§ **TASK INSTRUCTIONS**
From the line containing "Java (513, 1079)" down to the line containing "For every named target in this 1470×1526" in the records below, reproduce every line exactly, ends included, and omit all others.

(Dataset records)
-- Opening Marker --
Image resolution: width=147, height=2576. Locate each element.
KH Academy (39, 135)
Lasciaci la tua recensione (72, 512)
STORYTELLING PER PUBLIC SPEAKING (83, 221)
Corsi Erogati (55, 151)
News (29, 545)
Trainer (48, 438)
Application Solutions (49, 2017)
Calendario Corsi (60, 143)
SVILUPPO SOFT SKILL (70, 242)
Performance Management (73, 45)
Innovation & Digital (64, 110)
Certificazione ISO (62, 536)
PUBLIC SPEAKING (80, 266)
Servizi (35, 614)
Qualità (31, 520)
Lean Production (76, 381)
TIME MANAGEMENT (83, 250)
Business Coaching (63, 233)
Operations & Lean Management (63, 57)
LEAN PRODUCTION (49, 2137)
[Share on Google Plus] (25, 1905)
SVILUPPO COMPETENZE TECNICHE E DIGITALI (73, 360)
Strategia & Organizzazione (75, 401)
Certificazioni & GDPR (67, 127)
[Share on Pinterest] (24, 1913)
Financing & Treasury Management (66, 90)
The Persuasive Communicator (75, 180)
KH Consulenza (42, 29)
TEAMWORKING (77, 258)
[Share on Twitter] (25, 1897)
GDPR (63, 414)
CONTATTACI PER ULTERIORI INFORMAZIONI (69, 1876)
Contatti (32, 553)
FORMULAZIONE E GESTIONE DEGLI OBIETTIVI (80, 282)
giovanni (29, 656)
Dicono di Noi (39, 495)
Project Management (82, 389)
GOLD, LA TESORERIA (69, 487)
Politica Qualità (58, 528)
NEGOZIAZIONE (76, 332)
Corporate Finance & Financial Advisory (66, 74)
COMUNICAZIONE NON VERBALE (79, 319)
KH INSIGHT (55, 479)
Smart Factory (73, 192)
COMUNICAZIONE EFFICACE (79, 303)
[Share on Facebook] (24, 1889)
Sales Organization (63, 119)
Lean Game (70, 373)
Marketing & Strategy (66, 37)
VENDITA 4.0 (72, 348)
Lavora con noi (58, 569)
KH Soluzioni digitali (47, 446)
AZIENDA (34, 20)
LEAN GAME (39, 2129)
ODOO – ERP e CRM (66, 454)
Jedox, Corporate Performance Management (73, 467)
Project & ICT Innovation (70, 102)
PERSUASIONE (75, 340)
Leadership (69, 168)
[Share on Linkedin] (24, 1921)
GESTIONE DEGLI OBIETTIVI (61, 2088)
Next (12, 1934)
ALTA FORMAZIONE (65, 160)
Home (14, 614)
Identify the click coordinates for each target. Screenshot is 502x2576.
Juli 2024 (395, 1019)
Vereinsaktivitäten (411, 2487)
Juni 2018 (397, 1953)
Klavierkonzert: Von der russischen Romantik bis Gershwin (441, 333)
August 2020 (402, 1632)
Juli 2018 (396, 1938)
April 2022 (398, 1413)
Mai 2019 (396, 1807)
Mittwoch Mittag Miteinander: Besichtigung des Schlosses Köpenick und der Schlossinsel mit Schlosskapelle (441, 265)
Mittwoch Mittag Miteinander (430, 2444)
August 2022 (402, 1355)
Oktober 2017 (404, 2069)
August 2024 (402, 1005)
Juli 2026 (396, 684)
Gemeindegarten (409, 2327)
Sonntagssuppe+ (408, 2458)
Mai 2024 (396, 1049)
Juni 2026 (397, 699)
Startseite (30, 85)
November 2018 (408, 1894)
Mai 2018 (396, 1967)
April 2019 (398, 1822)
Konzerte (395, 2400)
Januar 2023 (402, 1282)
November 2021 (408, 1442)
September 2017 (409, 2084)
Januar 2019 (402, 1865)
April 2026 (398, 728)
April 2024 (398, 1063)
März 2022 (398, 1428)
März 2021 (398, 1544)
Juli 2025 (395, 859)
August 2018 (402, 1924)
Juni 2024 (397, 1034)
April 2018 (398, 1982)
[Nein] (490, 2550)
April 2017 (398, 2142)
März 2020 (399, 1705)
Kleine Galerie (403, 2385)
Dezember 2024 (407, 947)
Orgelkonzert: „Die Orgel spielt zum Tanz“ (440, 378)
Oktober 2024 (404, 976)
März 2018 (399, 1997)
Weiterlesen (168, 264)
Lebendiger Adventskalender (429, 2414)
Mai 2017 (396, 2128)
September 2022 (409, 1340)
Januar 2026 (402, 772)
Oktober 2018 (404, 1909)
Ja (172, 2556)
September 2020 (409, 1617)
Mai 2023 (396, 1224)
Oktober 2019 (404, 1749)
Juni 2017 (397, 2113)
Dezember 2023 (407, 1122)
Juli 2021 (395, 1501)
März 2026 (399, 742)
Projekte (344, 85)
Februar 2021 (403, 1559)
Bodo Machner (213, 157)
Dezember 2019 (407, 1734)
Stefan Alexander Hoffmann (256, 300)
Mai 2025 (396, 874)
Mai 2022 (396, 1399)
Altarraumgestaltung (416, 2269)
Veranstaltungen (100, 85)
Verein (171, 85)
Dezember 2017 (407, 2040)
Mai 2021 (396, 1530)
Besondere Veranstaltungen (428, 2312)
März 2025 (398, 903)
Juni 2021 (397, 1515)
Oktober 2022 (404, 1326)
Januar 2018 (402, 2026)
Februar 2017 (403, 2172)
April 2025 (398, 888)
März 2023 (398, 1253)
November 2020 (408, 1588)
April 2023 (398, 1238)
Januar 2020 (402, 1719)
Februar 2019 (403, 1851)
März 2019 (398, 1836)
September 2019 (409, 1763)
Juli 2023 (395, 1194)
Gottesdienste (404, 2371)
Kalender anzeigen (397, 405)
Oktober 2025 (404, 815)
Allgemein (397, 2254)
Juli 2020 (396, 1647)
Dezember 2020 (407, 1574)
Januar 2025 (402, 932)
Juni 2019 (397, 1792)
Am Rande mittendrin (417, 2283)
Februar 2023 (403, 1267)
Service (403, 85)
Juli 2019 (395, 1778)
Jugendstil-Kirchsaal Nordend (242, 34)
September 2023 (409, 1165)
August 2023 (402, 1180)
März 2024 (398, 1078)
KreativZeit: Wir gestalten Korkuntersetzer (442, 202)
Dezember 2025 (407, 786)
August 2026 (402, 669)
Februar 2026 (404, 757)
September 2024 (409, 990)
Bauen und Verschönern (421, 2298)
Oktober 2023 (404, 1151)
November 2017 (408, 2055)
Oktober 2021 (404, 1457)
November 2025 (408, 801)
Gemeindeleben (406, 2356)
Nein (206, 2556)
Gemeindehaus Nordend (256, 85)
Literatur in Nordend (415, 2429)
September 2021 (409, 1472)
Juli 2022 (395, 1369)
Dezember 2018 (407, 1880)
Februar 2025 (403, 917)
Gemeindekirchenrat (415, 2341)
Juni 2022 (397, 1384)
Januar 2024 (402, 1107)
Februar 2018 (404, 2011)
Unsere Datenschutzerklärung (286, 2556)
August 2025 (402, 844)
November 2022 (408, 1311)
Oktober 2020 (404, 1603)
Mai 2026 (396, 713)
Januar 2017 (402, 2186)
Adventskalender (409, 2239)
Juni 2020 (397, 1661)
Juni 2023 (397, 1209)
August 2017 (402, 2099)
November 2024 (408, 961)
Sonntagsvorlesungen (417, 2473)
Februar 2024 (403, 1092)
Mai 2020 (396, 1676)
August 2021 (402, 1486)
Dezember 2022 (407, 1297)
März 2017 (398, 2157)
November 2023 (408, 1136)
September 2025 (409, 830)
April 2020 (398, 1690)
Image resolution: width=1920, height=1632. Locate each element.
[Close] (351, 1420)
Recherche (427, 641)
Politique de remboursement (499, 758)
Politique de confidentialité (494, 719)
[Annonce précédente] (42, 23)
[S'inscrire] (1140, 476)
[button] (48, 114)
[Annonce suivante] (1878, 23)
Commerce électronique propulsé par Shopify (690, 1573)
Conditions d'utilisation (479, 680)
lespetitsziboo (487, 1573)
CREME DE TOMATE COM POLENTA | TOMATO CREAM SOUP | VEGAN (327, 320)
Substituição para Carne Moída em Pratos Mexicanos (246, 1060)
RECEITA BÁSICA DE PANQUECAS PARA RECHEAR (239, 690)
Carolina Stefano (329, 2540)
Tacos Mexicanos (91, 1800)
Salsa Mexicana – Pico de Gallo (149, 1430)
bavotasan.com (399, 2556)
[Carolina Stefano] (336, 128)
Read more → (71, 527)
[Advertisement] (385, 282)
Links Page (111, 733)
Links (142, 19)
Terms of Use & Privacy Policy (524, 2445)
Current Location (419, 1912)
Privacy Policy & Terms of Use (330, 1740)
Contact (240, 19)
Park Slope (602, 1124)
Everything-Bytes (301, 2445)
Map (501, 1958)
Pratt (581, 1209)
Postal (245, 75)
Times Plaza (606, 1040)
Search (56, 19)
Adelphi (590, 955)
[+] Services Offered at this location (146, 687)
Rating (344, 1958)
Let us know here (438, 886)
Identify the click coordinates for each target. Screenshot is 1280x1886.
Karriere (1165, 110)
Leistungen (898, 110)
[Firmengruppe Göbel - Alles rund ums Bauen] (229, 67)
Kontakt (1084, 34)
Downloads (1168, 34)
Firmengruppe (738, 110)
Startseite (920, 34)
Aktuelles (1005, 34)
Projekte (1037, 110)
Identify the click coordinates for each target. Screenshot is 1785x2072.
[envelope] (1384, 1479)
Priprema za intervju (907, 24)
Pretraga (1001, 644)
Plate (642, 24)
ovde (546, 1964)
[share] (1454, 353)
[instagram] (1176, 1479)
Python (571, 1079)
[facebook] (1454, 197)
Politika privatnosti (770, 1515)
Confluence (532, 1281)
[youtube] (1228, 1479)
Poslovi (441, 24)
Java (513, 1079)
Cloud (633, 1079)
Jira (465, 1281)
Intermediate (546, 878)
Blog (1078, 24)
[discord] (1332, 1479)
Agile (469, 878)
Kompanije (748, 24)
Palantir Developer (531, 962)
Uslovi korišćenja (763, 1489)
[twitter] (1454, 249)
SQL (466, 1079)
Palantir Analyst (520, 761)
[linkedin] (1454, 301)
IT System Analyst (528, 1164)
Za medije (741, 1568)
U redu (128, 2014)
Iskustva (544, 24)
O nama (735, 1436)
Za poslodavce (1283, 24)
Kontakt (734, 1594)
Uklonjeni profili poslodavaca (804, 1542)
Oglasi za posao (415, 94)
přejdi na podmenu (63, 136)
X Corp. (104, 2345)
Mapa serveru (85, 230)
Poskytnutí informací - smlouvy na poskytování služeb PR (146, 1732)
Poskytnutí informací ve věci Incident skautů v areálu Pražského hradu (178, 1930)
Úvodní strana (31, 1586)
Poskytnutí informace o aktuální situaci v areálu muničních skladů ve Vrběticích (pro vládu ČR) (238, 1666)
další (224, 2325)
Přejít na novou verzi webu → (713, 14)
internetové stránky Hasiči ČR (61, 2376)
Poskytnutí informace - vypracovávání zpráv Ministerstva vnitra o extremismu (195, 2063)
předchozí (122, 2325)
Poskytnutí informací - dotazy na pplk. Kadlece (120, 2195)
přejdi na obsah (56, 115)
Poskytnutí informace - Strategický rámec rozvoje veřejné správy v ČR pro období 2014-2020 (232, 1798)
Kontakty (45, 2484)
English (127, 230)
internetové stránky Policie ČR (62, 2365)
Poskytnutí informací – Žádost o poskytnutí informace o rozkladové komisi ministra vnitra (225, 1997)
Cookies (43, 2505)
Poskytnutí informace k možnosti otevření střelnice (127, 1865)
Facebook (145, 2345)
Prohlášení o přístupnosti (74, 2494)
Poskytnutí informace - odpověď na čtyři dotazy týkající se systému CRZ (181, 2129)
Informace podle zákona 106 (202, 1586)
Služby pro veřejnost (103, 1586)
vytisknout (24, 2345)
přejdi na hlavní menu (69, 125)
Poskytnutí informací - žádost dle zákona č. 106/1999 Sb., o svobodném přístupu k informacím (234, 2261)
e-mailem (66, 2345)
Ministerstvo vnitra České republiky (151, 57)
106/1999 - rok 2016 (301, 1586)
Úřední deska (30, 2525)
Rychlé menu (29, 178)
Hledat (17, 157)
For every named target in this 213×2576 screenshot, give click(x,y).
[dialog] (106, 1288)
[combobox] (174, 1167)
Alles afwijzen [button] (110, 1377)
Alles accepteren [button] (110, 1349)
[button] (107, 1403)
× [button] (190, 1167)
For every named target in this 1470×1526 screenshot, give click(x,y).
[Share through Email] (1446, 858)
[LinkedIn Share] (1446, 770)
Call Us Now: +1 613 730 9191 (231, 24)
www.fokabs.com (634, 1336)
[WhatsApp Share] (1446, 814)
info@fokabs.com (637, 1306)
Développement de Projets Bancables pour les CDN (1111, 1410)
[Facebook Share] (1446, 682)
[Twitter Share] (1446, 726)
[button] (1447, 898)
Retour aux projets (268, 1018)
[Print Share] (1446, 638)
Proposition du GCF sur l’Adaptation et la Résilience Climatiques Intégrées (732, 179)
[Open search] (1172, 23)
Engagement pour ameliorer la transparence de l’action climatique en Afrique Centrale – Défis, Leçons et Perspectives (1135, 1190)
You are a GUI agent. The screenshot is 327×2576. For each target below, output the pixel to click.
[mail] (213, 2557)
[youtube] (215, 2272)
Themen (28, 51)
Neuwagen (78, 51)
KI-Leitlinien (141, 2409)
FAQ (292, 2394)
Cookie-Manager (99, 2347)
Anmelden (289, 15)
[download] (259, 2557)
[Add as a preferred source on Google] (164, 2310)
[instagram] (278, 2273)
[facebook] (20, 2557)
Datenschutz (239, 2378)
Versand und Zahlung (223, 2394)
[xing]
-- Closing Marker --
§ **RESPONSE BOX**
Java (513, 1079)
Cloud (633, 1079)
Jira (465, 1281)
Intermediate (546, 878)
Blog (1078, 24)
[discord] (1332, 1479)
Agile (469, 878)
Kompanije (748, 24)
Palantir Developer (531, 962)
Uslovi korišćenja (763, 1489)
[twitter] (1454, 249)
SQL (466, 1079)
Palantir Analyst (520, 761)
[linkedin] (1454, 301)
IT System Analyst (528, 1164)
Za medije (741, 1568)
U redu (128, 2014)
Iskustva (544, 24)
O nama (735, 1436)
Za poslodavce (1283, 24)
Kontakt (734, 1594)
Uklonjeni profili poslodavaca (804, 1542)
Oglasi za posao (415, 94)
přejdi na podmenu (63, 136)
X Corp. (104, 2345)
Mapa serveru (85, 230)
Poskytnutí informací - smlouvy na poskytování služeb PR (146, 1732)
Poskytnutí informací ve věci Incident skautů v areálu Pražského hradu (178, 1930)
Úvodní strana (31, 1586)
Poskytnutí informace o aktuální situaci v areálu muničních skladů ve Vrběticích (pro vládu ČR) (238, 1666)
další (224, 2325)
Přejít na novou verzi webu → (713, 14)
internetové stránky Hasiči ČR (61, 2376)
Poskytnutí informace - vypracovávání zpráv Ministerstva vnitra o extremismu (195, 2063)
předchozí (122, 2325)
Poskytnutí informací - dotazy na pplk. Kadlece (120, 2195)
přejdi na obsah (56, 115)
Poskytnutí informace - Strategický rámec rozvoje veřejné správy v ČR pro období 2014-2020 (232, 1798)
Kontakty (45, 2484)
English (127, 230)
internetové stránky Policie ČR (62, 2365)
Poskytnutí informací – Žádost o poskytnutí informace o rozkladové komisi ministra vnitra (225, 1997)
Cookies (43, 2505)
Poskytnutí informace k možnosti otevření střelnice (127, 1865)
Facebook (145, 2345)
Prohlášení o přístupnosti (74, 2494)
Poskytnutí informace - odpověď na čtyři dotazy týkající se systému CRZ (181, 2129)
Informace podle zákona 106 (202, 1586)
Služby pro veřejnost (103, 1586)
vytisknout (24, 2345)
přejdi na hlavní menu (69, 125)
Poskytnutí informací - žádost dle zákona č. 106/1999 Sb., o svobodném přístupu k informacím (234, 2261)
e-mailem (66, 2345)
Ministerstvo vnitra České republiky (151, 57)
106/1999 - rok 2016 (301, 1586)
Úřední deska (30, 2525)
Rychlé menu (29, 178)
Hledat (17, 157)
For every named target in this 213×2576 screenshot, give click(x,y).
[dialog] (106, 1288)
[combobox] (174, 1167)
Alles afwijzen [button] (110, 1377)
Alles accepteren [button] (110, 1349)
[button] (107, 1403)
× [button] (190, 1167)
For every named target in this 1470×1526 screenshot, give click(x,y).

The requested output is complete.